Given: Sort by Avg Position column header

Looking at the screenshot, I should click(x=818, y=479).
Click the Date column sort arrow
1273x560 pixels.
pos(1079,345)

→ **WHAT TO WORK ON**
Please go through the entries above and keep only the lines that contain the word "column", copying each of them in full.

→ **FINISHED ANSWER**
Given: Sort by Avg Position column header
Click the Date column sort arrow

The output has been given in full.